The BHS Thespian Society Presents: The Laramie Project, 10 Years Later

Award-winning Bloomfield High School Theatre Program Hopes to Close the Curtain on Intolerance through Production of “The Laramie Project: Ten Years Later” November 16-18


Bloomfield, NJ - Bloomfield High School’s award-winning theatre program will join a worldwide network of performances to honor the victims of hate crimes with their fall play, “The Laramie Project: Ten Years Later”, on November 16-18 at 7:00 P.M. at the Westminster Arts Center at Bloomfield College.


In November 1998, University Of Wyoming student Matthew Shepard, a member of the LGBTQ community, was severely beaten and tied to a fence. Shepard died six days later and his murder garnered national attention as a hate crime. Shortly thereafter, playwright Moisés Kaufman and members of his Tectonic Theatre Project went to Laramie, Wyoming in search of answers about Shepard’s death. After 18 months, multiple visits and more than 200 interviews with local residents, Kaufman envisioned and wrote the play, “The Laramie Project”, based on the texts of the interviews. Ten years later, Kaufman returned to Laramie to explore the effects of Shepard’s murder and the spotlight it placed on the town. “The Laramie Project: Ten Years Later” reflects how time and experience affects society’s views on significant events and asks the question, “How does society write its own history?”

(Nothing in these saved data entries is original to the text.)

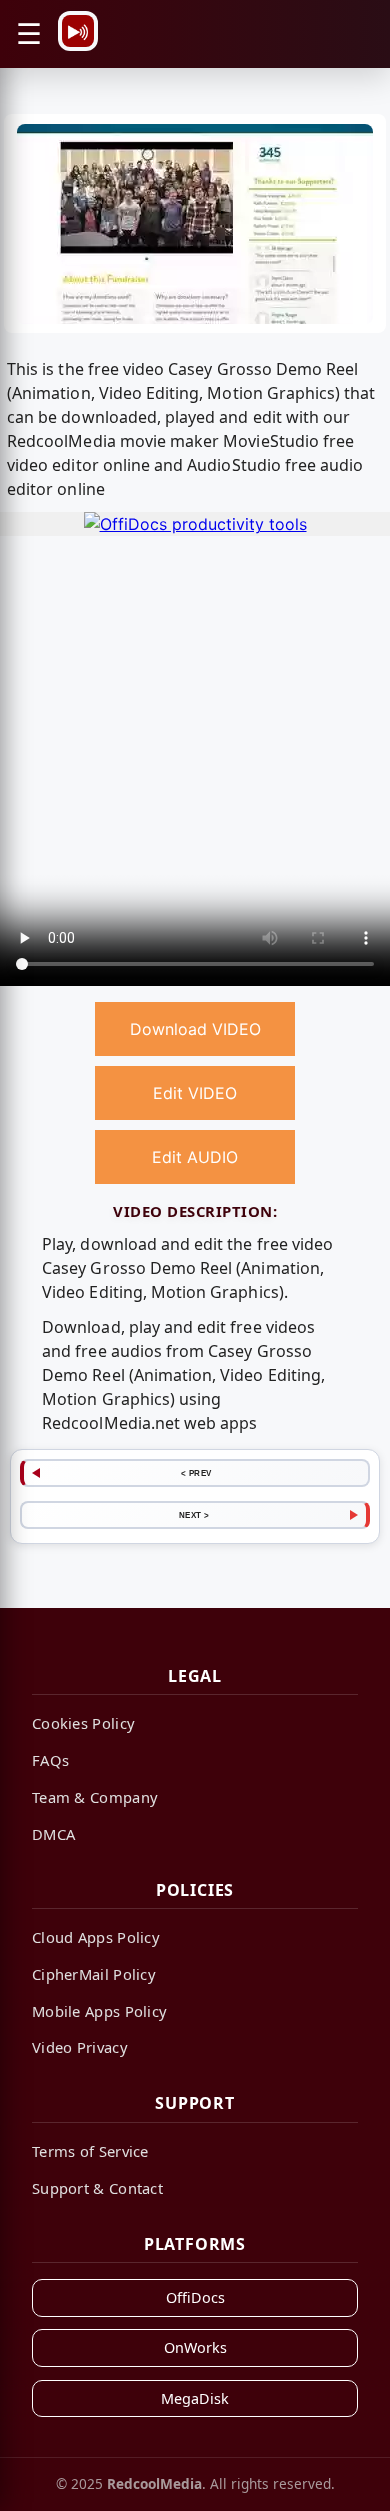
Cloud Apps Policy (96, 1937)
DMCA (53, 1834)
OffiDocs (195, 2297)
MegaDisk (195, 2398)
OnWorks (195, 2347)
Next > (194, 1515)
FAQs (50, 1760)
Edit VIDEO (195, 1093)
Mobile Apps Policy (99, 2011)
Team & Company (95, 1797)
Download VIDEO (195, 1029)
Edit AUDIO (195, 1157)
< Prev (196, 1473)
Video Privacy (80, 2047)
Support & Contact (97, 2188)
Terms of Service (90, 2151)
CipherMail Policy (94, 1974)
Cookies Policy (83, 1723)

Bloomfield High School has joined the Gloucester County Technical Institute' s initiative “The Laramie Project ‘Project’” (LPP) which aims to unite thespian groups around the world in performing the play to raise awareness about hate crimes.  BHS’ thespians will dedicate their performance of “The Laramie Project: Ten Years Later” to the memory of Orlando Pulse victim, Oscar A. Aracena-Montero, and hopes to honor both Aracena-Montero and Shepard by highlighting the messages of compassion and activism that are conveyed in the play.

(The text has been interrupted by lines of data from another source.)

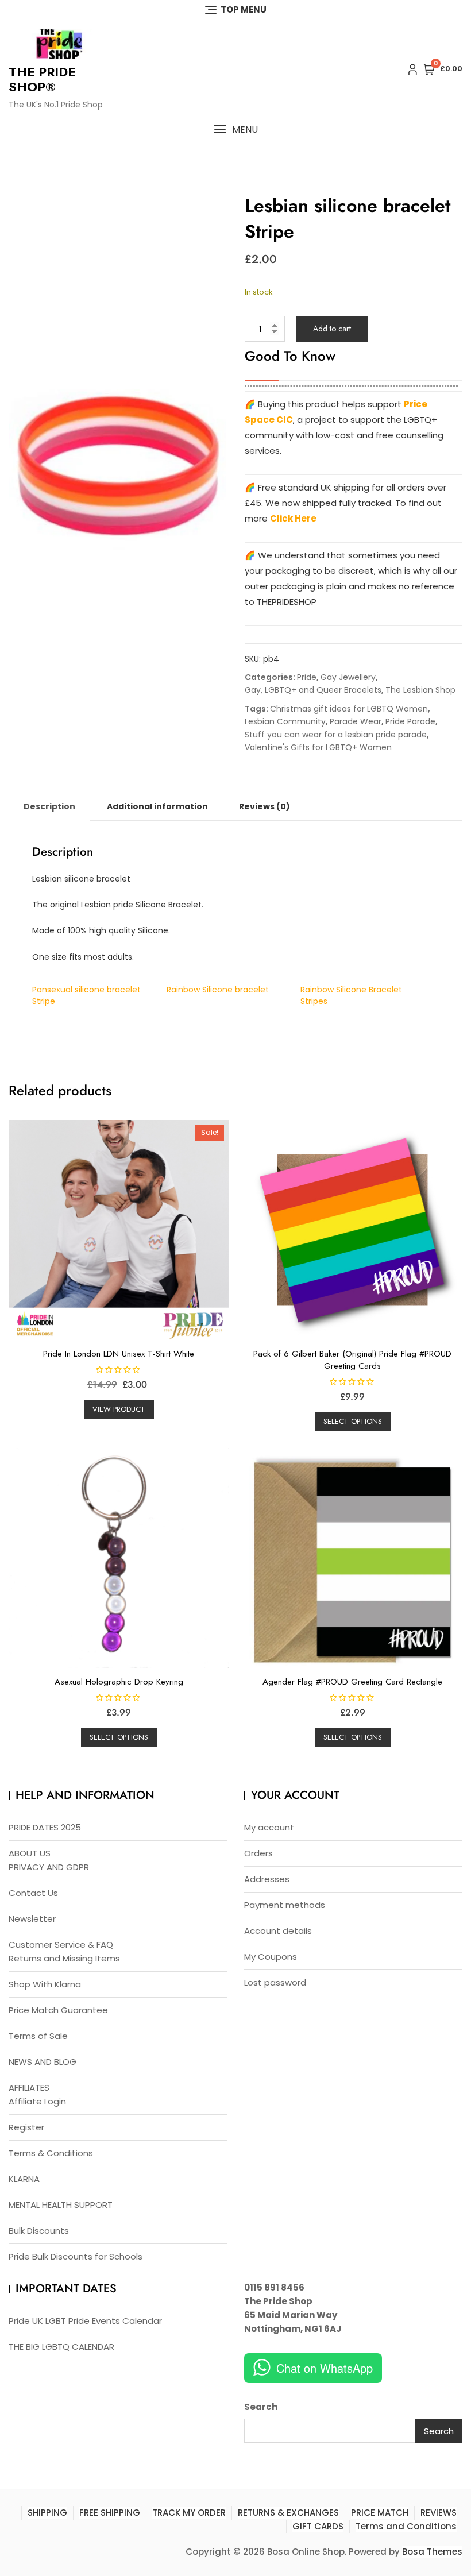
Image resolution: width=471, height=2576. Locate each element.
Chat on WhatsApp (324, 2367)
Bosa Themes (432, 2552)
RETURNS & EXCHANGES (288, 2513)
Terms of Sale (38, 2036)
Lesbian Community (285, 721)
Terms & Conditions (51, 2153)
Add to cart (332, 328)
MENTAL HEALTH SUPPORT (61, 2205)
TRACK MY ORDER (189, 2513)
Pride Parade (410, 721)
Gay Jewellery (348, 677)
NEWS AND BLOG (42, 2062)
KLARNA (24, 2179)
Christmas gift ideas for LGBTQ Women (349, 709)
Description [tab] (49, 806)
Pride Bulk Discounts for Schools (75, 2256)
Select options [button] (352, 1421)
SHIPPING (47, 2513)
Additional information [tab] (157, 806)
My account (269, 1827)
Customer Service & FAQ (61, 1944)
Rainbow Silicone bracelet (218, 989)
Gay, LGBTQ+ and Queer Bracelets (313, 690)
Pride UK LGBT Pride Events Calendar (85, 2321)
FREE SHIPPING (109, 2513)
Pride (306, 677)
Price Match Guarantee (58, 2010)
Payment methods (284, 1905)
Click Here (293, 518)
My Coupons (270, 1957)
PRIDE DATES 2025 (45, 1827)
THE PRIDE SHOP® (42, 79)
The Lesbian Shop (420, 690)
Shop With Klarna (45, 1984)
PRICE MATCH (379, 2513)
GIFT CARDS (317, 2526)
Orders (258, 1853)
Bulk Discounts (39, 2230)
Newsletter (32, 1919)
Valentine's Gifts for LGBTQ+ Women (318, 747)
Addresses (266, 1879)
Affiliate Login (37, 2101)
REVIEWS (438, 2513)
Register (26, 2127)
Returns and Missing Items (64, 1958)
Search (260, 2407)
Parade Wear (355, 721)
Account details (278, 1931)
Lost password (275, 1982)
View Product (118, 1409)
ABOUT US (30, 1853)
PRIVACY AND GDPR (49, 1867)
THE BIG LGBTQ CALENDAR (61, 2347)
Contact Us (33, 1893)
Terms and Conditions (406, 2526)
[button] (235, 129)
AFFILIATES (29, 2087)
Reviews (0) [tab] (264, 806)
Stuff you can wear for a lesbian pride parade (336, 734)
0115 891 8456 (274, 2287)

“The Laramie Project: Ten Years Later” is produced and directed by Brandon E. Doemling, the 2017 recipient of the Jo Anne Fox Award. The “Foxy” is given to a passionate theatre teacher who inspires their students, creates community and a loving extended family within the program, while producing high quality productions. Doemling believes that the timing, and the place, are right for this production. He commented that “Bloomfield High School has been recognized as the most diverse high school in the state of New Jersey.  We sometimes forget that our society, as a whole, still suffers from bigotry and hate and that the struggle for equality is far from over.” 


General admission tickets for “The Laramie Project: Ten Years Later” are $10.00 at the door.